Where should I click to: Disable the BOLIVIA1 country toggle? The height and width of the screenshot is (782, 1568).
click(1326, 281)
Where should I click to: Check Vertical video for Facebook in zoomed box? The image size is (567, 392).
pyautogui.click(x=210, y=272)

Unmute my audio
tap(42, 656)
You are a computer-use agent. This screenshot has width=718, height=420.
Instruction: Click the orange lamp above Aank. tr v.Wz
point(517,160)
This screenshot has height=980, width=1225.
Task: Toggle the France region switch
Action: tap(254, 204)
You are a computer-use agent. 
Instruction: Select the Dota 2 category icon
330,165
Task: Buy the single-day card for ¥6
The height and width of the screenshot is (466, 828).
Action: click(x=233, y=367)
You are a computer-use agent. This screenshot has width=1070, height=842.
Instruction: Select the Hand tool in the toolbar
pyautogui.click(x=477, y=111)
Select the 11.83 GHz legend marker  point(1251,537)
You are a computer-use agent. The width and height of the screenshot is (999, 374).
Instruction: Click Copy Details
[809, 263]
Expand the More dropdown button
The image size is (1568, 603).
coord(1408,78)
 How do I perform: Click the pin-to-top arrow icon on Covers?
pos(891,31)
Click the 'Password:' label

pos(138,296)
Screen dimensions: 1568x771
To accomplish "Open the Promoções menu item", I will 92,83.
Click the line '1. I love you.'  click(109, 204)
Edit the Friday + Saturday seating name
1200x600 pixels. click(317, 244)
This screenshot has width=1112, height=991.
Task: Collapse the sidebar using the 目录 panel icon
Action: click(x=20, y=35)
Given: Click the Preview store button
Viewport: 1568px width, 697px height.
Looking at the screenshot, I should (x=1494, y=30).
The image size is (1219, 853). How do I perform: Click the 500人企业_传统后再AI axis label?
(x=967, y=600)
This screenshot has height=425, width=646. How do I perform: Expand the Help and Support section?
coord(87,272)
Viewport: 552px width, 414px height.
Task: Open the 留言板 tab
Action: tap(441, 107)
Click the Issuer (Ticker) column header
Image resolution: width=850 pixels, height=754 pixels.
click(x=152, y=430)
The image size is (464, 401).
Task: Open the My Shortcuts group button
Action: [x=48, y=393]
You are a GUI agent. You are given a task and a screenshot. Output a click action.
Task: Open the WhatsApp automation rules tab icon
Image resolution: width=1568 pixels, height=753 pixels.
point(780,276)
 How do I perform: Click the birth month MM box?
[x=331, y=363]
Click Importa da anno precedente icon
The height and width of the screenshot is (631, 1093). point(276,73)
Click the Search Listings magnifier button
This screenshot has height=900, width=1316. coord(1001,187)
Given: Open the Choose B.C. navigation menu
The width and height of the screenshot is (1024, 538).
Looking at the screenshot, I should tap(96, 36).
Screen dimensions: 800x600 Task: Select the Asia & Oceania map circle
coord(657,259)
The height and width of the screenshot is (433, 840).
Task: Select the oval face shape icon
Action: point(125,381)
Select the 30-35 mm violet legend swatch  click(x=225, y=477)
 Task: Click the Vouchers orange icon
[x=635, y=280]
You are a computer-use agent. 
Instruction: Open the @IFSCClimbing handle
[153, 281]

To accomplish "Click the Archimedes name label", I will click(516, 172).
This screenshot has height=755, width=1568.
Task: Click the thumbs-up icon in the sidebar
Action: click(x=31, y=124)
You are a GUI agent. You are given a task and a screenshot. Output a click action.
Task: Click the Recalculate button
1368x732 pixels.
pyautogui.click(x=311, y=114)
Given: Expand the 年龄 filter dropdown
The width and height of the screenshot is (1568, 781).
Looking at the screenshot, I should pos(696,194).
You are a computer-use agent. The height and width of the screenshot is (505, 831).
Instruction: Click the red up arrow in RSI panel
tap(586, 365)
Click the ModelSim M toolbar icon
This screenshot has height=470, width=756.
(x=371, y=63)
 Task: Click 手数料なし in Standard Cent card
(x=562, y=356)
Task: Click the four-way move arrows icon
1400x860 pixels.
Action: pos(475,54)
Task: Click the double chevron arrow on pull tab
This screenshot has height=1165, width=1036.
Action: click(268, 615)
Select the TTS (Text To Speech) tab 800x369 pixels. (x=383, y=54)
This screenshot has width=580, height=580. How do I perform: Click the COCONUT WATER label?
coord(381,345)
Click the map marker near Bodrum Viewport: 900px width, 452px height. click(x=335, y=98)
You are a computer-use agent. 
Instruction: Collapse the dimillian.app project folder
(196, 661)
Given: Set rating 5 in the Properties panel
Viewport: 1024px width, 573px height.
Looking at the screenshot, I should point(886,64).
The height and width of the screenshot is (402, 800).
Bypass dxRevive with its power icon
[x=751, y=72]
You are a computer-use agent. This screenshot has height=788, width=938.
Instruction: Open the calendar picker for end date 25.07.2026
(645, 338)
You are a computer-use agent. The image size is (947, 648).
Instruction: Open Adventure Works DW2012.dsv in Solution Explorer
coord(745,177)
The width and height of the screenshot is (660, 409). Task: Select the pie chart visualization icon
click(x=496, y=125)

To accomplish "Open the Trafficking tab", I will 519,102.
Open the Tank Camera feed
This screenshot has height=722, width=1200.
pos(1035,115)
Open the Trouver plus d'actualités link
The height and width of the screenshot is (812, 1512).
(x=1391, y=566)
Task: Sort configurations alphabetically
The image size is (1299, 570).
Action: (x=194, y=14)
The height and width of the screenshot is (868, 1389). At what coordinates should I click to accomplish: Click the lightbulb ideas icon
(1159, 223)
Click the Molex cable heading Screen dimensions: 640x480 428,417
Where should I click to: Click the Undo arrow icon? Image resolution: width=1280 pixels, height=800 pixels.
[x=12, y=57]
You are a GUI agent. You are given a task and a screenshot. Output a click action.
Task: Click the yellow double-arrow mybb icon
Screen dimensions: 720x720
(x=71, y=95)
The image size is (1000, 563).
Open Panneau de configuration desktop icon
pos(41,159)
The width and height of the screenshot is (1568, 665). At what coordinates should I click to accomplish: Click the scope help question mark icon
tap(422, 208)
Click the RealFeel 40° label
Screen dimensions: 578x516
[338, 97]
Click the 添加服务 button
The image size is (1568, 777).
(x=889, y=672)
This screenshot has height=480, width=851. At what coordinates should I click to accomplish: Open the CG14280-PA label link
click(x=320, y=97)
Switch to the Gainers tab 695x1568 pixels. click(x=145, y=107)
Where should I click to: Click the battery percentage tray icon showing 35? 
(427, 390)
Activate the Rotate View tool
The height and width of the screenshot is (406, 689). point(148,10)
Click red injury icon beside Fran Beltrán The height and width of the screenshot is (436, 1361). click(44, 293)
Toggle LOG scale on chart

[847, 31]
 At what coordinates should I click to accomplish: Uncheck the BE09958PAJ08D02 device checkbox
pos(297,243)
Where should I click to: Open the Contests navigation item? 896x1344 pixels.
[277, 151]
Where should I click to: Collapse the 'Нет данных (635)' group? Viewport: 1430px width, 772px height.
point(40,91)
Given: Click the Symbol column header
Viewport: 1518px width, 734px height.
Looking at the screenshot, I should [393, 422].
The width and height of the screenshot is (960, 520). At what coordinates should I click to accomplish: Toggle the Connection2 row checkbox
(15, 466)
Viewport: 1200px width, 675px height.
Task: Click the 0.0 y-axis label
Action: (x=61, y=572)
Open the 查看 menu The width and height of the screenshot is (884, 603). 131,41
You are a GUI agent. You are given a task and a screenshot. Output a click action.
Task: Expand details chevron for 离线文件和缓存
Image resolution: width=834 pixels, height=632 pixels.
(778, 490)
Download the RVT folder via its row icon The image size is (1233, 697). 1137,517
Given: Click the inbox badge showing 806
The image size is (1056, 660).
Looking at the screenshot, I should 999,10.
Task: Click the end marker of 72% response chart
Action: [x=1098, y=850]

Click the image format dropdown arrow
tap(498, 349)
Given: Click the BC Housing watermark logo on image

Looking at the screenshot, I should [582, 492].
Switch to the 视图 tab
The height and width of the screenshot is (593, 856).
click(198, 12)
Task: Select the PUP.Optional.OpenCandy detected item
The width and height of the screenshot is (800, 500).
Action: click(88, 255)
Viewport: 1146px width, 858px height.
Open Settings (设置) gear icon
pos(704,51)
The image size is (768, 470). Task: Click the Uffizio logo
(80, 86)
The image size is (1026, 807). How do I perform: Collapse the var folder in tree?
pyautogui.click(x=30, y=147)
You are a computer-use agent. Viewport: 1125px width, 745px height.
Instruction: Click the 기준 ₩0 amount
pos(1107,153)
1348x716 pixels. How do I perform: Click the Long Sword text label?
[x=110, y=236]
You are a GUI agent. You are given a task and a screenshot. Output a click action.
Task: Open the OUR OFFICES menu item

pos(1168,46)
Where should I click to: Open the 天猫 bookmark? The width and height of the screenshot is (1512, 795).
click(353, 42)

•••••

## Your task
The expected output is each line of the records above that includes the word "legend".

## Answer for the task
Select the 11.83 GHz legend marker  point(1251,537)
Select the 30-35 mm violet legend swatch  click(x=225, y=477)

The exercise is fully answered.